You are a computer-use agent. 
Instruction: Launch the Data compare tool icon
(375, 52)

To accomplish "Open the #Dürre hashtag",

* * *

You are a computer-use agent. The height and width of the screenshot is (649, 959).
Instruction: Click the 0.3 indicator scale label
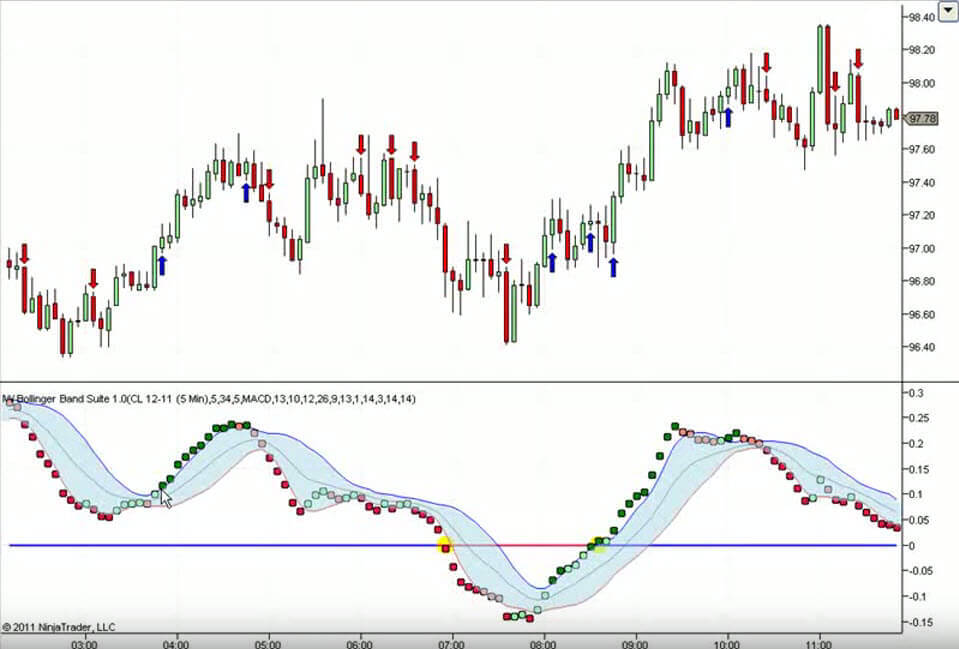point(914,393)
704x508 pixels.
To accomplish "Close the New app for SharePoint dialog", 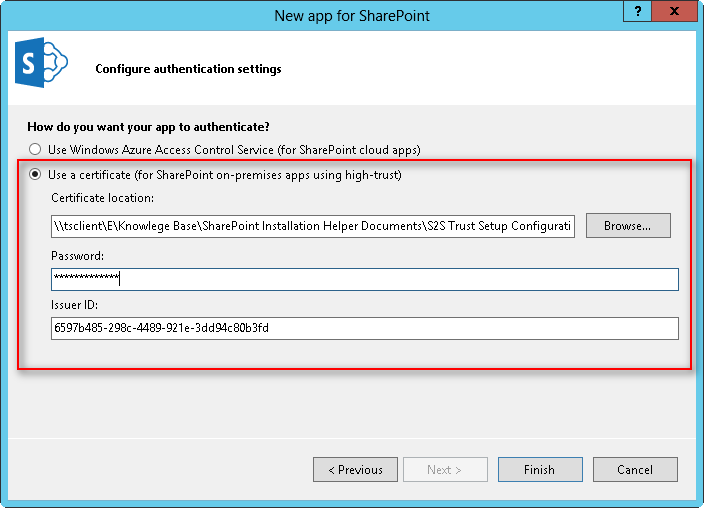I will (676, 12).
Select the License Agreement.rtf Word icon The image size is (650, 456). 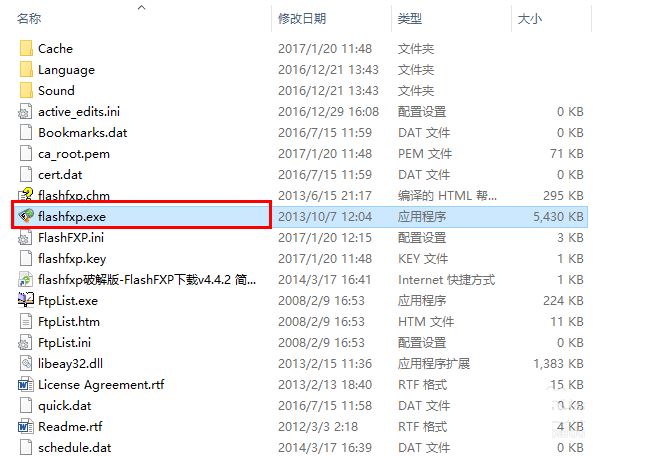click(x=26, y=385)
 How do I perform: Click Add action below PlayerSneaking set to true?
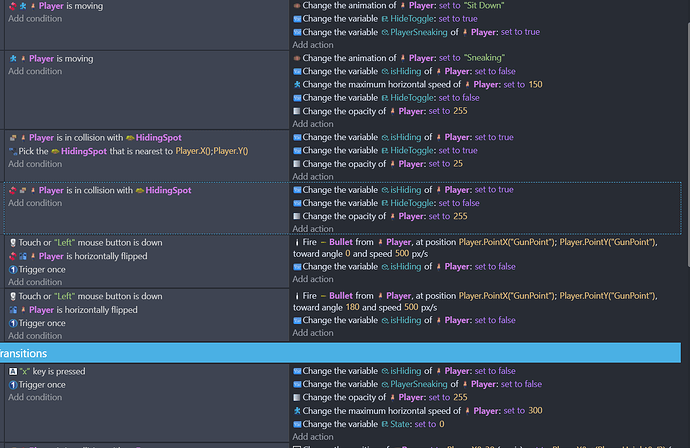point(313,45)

TASK GOAL: Whenever a line of the entries contains the string "agent", copy that line.

YOUR RESPONSE:
You are a computer-use agent. 
You are a computer-use agent. The height and width of the screenshot is (649, 959).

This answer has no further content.